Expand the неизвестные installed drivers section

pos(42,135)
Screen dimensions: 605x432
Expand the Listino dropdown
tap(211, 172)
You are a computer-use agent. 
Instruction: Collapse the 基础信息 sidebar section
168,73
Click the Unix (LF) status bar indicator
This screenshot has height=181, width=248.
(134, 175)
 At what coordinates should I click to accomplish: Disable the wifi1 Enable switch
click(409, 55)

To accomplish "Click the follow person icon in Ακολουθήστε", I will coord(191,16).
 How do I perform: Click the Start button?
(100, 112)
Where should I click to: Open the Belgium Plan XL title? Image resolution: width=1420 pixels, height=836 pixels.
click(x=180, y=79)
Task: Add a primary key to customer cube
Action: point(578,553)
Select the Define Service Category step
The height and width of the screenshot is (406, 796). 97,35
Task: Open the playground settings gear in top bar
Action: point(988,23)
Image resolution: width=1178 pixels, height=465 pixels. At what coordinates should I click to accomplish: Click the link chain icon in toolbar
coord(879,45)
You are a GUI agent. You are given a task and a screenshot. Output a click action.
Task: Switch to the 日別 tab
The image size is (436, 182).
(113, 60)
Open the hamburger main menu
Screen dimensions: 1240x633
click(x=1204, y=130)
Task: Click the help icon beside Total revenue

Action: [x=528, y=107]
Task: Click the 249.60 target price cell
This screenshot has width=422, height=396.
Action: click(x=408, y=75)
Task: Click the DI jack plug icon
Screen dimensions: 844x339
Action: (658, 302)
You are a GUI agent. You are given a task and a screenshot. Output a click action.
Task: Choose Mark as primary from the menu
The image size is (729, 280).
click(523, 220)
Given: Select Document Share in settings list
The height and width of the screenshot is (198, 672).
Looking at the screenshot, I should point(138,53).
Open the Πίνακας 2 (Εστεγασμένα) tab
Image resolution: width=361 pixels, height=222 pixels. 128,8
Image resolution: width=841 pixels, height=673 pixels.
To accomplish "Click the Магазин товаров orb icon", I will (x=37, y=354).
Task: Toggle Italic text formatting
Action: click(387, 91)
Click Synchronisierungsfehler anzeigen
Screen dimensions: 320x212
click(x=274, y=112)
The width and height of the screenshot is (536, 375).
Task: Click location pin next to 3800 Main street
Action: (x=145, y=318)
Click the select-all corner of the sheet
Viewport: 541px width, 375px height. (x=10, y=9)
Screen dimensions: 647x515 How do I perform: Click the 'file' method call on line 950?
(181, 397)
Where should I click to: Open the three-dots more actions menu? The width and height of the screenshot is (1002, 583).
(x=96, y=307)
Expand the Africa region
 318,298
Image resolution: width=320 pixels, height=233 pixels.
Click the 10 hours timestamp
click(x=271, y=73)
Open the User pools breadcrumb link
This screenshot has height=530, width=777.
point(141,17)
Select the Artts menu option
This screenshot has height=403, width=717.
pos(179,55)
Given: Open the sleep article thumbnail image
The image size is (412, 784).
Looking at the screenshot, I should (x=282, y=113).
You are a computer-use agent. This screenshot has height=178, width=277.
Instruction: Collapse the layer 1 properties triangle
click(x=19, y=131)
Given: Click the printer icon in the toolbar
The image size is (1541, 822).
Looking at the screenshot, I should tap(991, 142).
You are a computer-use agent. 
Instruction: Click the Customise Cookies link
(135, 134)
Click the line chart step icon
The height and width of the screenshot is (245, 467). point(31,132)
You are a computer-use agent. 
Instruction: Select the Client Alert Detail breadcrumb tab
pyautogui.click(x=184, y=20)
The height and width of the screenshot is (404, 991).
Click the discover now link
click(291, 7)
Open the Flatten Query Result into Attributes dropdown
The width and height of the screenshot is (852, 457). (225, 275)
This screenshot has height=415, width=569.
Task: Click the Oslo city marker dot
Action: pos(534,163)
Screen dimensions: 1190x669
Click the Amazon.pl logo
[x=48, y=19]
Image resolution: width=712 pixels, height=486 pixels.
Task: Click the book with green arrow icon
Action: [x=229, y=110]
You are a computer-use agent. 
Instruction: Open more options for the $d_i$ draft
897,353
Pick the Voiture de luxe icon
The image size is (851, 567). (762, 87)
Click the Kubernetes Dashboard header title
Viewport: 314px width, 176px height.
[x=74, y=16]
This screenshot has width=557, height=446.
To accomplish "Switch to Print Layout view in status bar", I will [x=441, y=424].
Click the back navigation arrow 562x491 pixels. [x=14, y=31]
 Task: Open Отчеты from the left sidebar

══════════

§ **Brief**: Each line of the data should be given back exactly.

§ **Result of this exercise**:
Expand the неизвестные installed drivers section

pos(42,135)
Screen dimensions: 605x432
Expand the Listino dropdown
tap(211, 172)
You are a computer-use agent. 
Instruction: Collapse the 基础信息 sidebar section
168,73
Click the Unix (LF) status bar indicator
This screenshot has height=181, width=248.
(134, 175)
 At what coordinates should I click to accomplish: Disable the wifi1 Enable switch
click(409, 55)

To accomplish "Click the follow person icon in Ακολουθήστε", I will coord(191,16).
 How do I perform: Click the Start button?
(100, 112)
Where should I click to: Open the Belgium Plan XL title? Image resolution: width=1420 pixels, height=836 pixels.
click(x=180, y=79)
Task: Add a primary key to customer cube
Action: point(578,553)
Select the Define Service Category step
The height and width of the screenshot is (406, 796). 97,35
Task: Open the playground settings gear in top bar
Action: point(988,23)
Image resolution: width=1178 pixels, height=465 pixels. At what coordinates should I click to accomplish: Click the link chain icon in toolbar
coord(879,45)
You are a GUI agent. You are given a task and a screenshot. Output a click action.
Task: Switch to the 日別 tab
The image size is (436, 182).
(113, 60)
Open the hamburger main menu
Screen dimensions: 1240x633
click(x=1204, y=130)
Task: Click the help icon beside Total revenue

Action: [x=528, y=107]
Task: Click the 249.60 target price cell
This screenshot has width=422, height=396.
Action: click(x=408, y=75)
Task: Click the DI jack plug icon
Screen dimensions: 844x339
Action: (658, 302)
You are a GUI agent. You are given a task and a screenshot. Output a click action.
Task: Choose Mark as primary from the menu
The image size is (729, 280).
click(523, 220)
Given: Select Document Share in settings list
The height and width of the screenshot is (198, 672).
Looking at the screenshot, I should point(138,53).
Open the Πίνακας 2 (Εστεγασμένα) tab
Image resolution: width=361 pixels, height=222 pixels. 128,8
Image resolution: width=841 pixels, height=673 pixels.
To accomplish "Click the Магазин товаров orb icon", I will (x=37, y=354).
Task: Toggle Italic text formatting
Action: click(387, 91)
Click Synchronisierungsfehler anzeigen
Screen dimensions: 320x212
click(x=274, y=112)
The width and height of the screenshot is (536, 375).
Task: Click location pin next to 3800 Main street
Action: (x=145, y=318)
Click the select-all corner of the sheet
Viewport: 541px width, 375px height. (x=10, y=9)
Screen dimensions: 647x515 How do I perform: Click the 'file' method call on line 950?
(181, 397)
Where should I click to: Open the three-dots more actions menu? The width and height of the screenshot is (1002, 583).
(x=96, y=307)
Expand the Africa region
 318,298
Image resolution: width=320 pixels, height=233 pixels.
Click the 10 hours timestamp
click(x=271, y=73)
Open the User pools breadcrumb link
This screenshot has height=530, width=777.
point(141,17)
Select the Artts menu option
This screenshot has height=403, width=717.
pos(179,55)
Given: Open the sleep article thumbnail image
The image size is (412, 784).
Looking at the screenshot, I should (x=282, y=113).
You are a computer-use agent. This screenshot has height=178, width=277.
Instruction: Collapse the layer 1 properties triangle
click(x=19, y=131)
Given: Click the printer icon in the toolbar
The image size is (1541, 822).
Looking at the screenshot, I should tap(991, 142).
You are a computer-use agent. 
Instruction: Click the Customise Cookies link
(135, 134)
Click the line chart step icon
The height and width of the screenshot is (245, 467). point(31,132)
You are a computer-use agent. 
Instruction: Select the Client Alert Detail breadcrumb tab
pyautogui.click(x=184, y=20)
The height and width of the screenshot is (404, 991).
Click the discover now link
click(291, 7)
Open the Flatten Query Result into Attributes dropdown
The width and height of the screenshot is (852, 457). (225, 275)
This screenshot has height=415, width=569.
Task: Click the Oslo city marker dot
Action: pos(534,163)
Screen dimensions: 1190x669
Click the Amazon.pl logo
[x=48, y=19]
Image resolution: width=712 pixels, height=486 pixels.
Task: Click the book with green arrow icon
Action: [x=229, y=110]
You are a computer-use agent. 
Instruction: Open more options for the $d_i$ draft
897,353
Pick the Voiture de luxe icon
The image size is (851, 567). (762, 87)
Click the Kubernetes Dashboard header title
Viewport: 314px width, 176px height.
[x=74, y=16]
This screenshot has width=557, height=446.
To accomplish "Switch to Print Layout view in status bar", I will [x=441, y=424].
Click the back navigation arrow 562x491 pixels. [x=14, y=31]
 Task: Open Отчеты from the left sidebar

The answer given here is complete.